Şehrin yayın organı Shine’a göre, “Yaklaşık 1.700 önemli üretim şirketi, 450 finans kuruluşu ve 580 dış ticaret şirketi, Pudong’daki faaliyetlerine yeniden başladı. Müşteri kabul eden Taikoo Li Qiantan ve 1 Yaohan gibi önemli alışveriş merkezlerinin yanı sıra toplam 660 süpermarket ve 41 pazar yeniden açıldı. Pudong’daki tüm otobüs hatları ve bütün sosyal hizmet merkezleri [30 Mayıs] Pazartesi gününden itibaren yeniden açılacak.”

Başkent Pekin, 22 Nisan’da şehri tehdit eden salgına hızlı bir şekilde müdahale etti. Reuters’in Pazar günü bildirdiğine göre bir hükümet sözcüsü kısa süre önce düzenlenen bir basın toplantısında salgının şehir genelinde sokağa çıkma yasağına başvurulmasına gerek kalmadan “etkili bir şekilde kontrol altına alındığını” söyledi.

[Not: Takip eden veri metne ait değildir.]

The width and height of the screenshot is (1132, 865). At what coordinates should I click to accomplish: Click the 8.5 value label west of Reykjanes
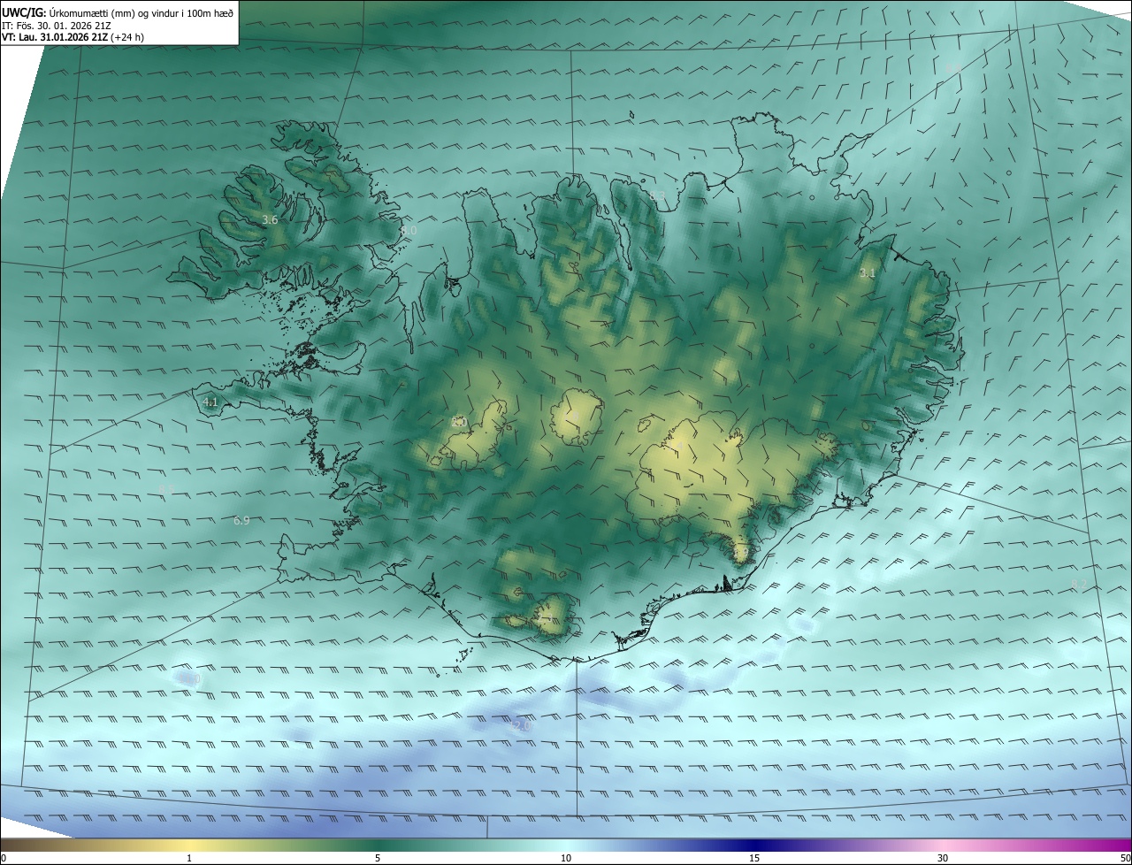166,489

Pekin’in 16 bölgesinden sekizinde, yedi gün üst üste sıfır yerel vaka görülmesi üzerine Pazar günü alışveriş merkezleri, kütüphaneler, müzeler, tiyatrolar ve spor salonları açıldı. En büyüğü Çaoyang olmak üzere üç ilçede toplu taşıma yeniden başlayacak. Şehir genelinde kapalı alanlarda yemek yeme yasağı ise devam ediyor.

Şanghay’daki Fudan Üniversitesi’nde yapılan ve Nature Medicine dergisinde yayımlanan hakemli bir araştırmaya göre, Çin’in Sıfır COVID politikasından vazgeçmesi halinde Omicron, altı ay içinde 112 milyon semptomatik vakaya, 5,1 milyon hastane yatışına ve 1,6 milyon ölüme yol açacaktır.

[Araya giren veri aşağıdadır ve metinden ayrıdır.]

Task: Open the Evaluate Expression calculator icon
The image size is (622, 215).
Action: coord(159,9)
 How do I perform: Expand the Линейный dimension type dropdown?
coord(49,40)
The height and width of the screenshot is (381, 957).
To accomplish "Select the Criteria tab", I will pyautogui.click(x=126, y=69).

Böyle bir yaklaşımın, sağlık sisteminin tamamen çökmesinin yanı sıra, milyonlarca insanın Uzun COVID’e maruz kalması ve SARS-CoV-2 virüsünün yeni öldürücü türlerinin ortaya çıkması gibi uzun vadeli korkunç sonuçları olacaktır.

Finans basını, Çin’in Sıfır COVID’i terk etmesi halinde bunun küresel ekonomi üzerindeki etkisinin ne olacağı sorusunu tartışmadı bile. Dünyadaki ekonomik gerileme için Çin’i suçlamaya yönelik mevcut girişimler tamamen politiktir. Enfeksiyon dalgasını durdurmak için herhangi bir halk sağlığı önlemi alınmadan virüsün yayılmasına izin verilirse, sonuçlar hem halk hem de dünya ekonomisi için felaket olacaktır.

Yeni enfeksiyon dalgaları öngörülürken, enfeksiyonların ve yeniden enfeksiyonların halk sağlığı açısından ödetmeye devam ettiği bedelin nesiller boyu sürecek tarifsiz sonuçları olacaktır. Ne Çin ne de başka bir ülke küresel bir pandemiyi bastırabilir. Sadece uluslararası işçi sınıfı, bütün kapitalist devletlerin politikalarını belirleyen şirket kârı ve “ulusal güvenlik” iddialarını reddederek küresel bir Sıfır COVID politikasını uygulayabilir.